Treat Regular Expression as in UTF-32
如下面所示,將 - xform/a|ɔ|œ|ɛ|i|u|y/$&ː/ 改成 - xform/[aɔœɛiuy]/$&ː/ 或者 - xform/([aɔœɛiuy])/$1ː/ 都會使程式不能正常運作。(按:aɔœɛiuy 皆位於 Unicode 第0平面)
https://github.com/rime/rime-cantonese/blob/3ee577383e42f74a16e6abc48b6fecfc245c4855/jyut6ping3_ipa.schema.yaml#L55
文檔是UTF-8,[]裡的東西只能按Utf-8解讀。
啊我明白了,謝謝,雖然把 regex 當成 UTF-32 解讀會跟方便。 (本人用慣 JavaScript 所以才會以為是 UTF-16……)
So I propose that a regular expression should be treated as in a UTF-32 environment, just like xlit. This is much more convenient to deal with.
You can make a pull if you think it's important to you.
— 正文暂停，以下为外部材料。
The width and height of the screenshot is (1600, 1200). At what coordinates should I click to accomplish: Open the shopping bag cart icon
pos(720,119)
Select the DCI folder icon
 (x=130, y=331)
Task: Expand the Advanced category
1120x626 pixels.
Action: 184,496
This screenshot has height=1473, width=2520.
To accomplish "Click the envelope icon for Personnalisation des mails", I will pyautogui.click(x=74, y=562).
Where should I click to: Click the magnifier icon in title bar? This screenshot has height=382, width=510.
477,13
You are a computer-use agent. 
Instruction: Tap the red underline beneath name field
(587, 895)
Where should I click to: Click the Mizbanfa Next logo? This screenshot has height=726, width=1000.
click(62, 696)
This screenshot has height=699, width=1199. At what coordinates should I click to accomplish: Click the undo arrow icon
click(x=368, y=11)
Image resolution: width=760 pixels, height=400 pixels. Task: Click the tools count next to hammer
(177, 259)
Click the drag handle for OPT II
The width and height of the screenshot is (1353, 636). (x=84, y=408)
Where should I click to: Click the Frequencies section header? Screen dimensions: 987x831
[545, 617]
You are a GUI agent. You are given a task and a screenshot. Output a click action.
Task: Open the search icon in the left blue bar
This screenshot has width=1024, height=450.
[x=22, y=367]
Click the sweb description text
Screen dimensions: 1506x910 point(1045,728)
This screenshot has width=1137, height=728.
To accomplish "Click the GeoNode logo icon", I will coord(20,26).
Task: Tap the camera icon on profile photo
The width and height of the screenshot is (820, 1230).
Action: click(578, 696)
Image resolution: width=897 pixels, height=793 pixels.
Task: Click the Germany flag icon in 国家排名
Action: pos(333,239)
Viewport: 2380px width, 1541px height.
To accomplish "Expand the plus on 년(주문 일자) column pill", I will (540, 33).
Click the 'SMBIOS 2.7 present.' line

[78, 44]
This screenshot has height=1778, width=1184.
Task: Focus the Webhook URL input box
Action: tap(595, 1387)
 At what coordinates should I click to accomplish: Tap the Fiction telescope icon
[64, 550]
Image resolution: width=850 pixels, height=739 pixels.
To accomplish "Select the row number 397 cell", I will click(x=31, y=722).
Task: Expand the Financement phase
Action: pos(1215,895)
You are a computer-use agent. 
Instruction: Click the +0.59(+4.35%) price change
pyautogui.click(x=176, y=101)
I don't think this matters.
Where could I change them?
I don’t know, but modifying the code is for sure
用UTF-8編碼的C語言轉寫就可以了:
xform/([a\xC9\x94\xC5\x93\xc9\x98iuy])/$1ː/
另外,IPA的長音符是ː(\xCB\x90)而非ː
那是人體工學的問題:有人會喜歡在自己的方案看到一堆逸出字元(轉義字符)嗎? 還是別爭論了,我有空自己 PR
另外,IPA的長音符是
ː(\xCB\x90)而非ː
我不見得有甚麼問題,兩者也是 U+02D0 MODIFIER LETTER TRIANGULAR COLON
(這個 issue 太久了,回想以前對 librime 的代碼一無所知……)
那是人體工學的問題:有人會喜歡在自己的方案看到一堆逸出字元(轉義字符)嗎? 還是別爭論了,我有空自己 PR
另外,IPA的長音符是
ː(\xCB\x90)而非ː我不見得有甚麼問題,兩者也是 U+02D0 MODIFIER LETTER TRIANGULAR COLON
啊,字體顯示得不太像,導致我看錯了